TDE and absolutely ridiculous amounts of corruption?

  • I've searched around quite a bit and can't find anyone else with this problem, but ever since we implemented TDE encryption (we have a separate certificate for each Instance but not each database) we have seen corruption pop up ALL OVER THE PLACE.  This is especially the case with ETL servers.. seems like even 1 night being encrypted they corrupt beyond repair.. Has anyone else ran into this?  This corruption happens across multiple servers and multiple different setups.
    The majority of the corruption is indexes but sometimes its also in row data. 

    Windows server 2012 with 2012 and 2016 SQL servers.
    windows server 2008 with 2012 SQL servers.
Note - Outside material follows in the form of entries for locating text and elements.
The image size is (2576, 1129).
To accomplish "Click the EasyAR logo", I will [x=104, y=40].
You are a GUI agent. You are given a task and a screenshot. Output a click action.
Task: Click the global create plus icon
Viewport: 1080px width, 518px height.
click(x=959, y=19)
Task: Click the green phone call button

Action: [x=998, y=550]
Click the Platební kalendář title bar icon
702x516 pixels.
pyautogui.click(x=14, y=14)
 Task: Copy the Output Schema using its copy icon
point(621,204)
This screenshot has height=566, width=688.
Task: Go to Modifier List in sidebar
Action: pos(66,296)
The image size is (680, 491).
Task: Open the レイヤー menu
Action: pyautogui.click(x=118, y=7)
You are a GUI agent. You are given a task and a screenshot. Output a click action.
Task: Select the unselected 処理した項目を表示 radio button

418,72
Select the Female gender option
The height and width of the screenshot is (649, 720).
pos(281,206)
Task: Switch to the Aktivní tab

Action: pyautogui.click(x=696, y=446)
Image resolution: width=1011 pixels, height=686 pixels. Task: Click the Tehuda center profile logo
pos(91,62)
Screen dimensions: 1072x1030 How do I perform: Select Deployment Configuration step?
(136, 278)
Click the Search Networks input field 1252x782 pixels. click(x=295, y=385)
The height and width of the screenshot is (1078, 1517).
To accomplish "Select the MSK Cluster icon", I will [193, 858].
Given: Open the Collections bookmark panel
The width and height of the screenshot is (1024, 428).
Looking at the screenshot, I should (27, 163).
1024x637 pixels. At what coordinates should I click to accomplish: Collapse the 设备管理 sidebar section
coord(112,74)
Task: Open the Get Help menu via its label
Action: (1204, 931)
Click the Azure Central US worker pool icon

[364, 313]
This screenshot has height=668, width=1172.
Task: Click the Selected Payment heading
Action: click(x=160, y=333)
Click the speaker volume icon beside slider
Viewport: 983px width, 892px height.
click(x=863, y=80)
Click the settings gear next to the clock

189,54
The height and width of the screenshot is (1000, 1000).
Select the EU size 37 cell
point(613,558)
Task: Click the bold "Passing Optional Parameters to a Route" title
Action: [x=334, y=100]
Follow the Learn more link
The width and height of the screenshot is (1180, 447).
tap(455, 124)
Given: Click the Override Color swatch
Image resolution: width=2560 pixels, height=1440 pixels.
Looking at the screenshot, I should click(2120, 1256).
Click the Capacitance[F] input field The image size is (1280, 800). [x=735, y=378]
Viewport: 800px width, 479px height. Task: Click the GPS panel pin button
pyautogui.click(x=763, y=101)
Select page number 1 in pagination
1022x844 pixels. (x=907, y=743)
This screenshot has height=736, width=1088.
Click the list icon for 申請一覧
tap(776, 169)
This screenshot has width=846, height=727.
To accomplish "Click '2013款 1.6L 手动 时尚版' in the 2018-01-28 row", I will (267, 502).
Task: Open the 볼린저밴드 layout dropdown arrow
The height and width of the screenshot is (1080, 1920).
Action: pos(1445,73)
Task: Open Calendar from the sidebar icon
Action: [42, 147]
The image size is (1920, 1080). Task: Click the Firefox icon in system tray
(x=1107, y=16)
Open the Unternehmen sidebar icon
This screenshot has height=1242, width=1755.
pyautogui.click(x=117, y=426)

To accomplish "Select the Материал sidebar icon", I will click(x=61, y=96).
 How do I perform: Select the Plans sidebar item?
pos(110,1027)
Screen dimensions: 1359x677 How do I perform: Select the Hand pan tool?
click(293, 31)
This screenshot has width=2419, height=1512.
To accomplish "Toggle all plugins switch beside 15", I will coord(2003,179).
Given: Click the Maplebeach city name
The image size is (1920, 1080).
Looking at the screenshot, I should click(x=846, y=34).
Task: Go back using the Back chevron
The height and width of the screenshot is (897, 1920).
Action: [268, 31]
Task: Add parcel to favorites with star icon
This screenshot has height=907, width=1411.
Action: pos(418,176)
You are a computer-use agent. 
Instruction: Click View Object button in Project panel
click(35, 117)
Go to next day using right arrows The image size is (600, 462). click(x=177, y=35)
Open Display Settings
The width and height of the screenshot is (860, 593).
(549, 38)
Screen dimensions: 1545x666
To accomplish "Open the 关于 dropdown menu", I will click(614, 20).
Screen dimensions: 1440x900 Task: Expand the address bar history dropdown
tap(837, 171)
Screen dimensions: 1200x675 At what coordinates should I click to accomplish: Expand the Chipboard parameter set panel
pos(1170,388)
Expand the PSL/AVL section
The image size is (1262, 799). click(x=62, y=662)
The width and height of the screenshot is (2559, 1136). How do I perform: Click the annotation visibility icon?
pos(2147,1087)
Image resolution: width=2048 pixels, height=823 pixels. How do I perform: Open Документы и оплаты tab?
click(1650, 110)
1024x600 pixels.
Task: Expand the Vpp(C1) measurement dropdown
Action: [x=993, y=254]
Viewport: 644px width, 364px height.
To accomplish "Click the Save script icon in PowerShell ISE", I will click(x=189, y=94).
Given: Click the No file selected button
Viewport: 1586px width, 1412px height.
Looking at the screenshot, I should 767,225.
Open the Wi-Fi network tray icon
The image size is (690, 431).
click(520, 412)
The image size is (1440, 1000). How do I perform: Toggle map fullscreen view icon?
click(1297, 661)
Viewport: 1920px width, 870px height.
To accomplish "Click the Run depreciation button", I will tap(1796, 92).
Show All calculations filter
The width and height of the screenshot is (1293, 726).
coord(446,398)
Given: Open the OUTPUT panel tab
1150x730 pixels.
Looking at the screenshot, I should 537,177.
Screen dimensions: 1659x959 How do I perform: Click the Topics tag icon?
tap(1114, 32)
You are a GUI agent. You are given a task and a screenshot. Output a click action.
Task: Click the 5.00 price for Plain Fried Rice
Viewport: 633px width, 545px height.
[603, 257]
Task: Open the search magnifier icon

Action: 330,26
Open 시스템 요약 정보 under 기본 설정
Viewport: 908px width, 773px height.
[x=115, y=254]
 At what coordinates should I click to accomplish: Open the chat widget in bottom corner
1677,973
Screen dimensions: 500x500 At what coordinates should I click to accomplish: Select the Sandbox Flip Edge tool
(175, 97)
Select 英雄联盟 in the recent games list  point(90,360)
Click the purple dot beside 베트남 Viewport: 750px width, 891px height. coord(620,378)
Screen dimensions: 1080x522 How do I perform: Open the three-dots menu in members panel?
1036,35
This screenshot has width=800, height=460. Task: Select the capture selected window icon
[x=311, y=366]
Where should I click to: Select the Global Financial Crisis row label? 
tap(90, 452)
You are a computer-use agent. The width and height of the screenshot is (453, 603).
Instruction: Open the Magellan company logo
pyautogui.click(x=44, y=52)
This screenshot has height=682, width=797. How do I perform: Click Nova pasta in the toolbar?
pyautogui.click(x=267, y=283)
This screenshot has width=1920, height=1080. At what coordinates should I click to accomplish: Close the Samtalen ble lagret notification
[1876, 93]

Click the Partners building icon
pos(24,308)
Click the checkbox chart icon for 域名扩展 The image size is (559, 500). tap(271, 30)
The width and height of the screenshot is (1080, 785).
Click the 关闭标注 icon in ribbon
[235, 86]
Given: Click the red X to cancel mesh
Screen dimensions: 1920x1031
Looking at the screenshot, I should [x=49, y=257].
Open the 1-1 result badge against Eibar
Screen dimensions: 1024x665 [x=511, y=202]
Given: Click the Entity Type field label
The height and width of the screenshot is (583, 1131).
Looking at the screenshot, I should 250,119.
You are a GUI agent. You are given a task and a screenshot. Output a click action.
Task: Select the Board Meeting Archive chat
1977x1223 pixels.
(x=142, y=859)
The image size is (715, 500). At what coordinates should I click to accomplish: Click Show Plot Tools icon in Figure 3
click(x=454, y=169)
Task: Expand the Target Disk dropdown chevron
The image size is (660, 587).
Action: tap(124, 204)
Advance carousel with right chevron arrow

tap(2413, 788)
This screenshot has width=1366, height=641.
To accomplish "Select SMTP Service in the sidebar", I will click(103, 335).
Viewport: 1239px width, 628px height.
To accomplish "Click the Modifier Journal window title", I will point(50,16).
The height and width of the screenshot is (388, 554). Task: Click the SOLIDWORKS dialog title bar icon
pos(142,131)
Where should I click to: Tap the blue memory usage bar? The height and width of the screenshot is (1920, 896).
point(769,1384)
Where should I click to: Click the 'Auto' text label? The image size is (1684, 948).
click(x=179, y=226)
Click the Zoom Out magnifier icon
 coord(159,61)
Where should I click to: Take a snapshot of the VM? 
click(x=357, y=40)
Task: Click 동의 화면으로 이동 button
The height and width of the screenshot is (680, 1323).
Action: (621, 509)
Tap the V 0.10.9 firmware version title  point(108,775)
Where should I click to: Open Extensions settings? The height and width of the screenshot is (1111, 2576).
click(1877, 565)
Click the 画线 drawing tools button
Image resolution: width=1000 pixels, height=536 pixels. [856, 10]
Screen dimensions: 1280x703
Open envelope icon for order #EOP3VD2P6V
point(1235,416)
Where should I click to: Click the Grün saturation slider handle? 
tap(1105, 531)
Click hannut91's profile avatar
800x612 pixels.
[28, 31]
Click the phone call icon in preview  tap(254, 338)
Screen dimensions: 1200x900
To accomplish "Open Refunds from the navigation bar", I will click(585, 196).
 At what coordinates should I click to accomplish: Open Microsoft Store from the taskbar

  • You might be having this issue FIX: TDE-enabled database backup with compression causes database corruption in SQL Server

    Alex S
  • I did look at that .. but I don't believe this is the case.. the reason being is that yesterday, I took a backup of the unencrypted database.. restored it under a new name then encrypted it and ran a DBCC immediately after and it was already corrupted.

    We are investigating the possibility that this might be related to VMWare .. I did restore it to another box and encrypted it and it was fine.. but if I take it and put it on another instance on the same box it gets corrupted. 
    Both boxes are same SQL version and same windows version.. I'll update this when I have more info.

    -Edit: Also, we are on 2016 SP2 CU 4 on this box so that should have been fixed in this instance.

  • oogibah - Thursday, January 24, 2019 1:20 PM

    I did look at that .. but I don't believe this is the case.. the reason being is that yesterday, I took a backup of the unencrypted database.. restored it under a new name then encrypted it and ran a DBCC immediately after and it was already encrypted.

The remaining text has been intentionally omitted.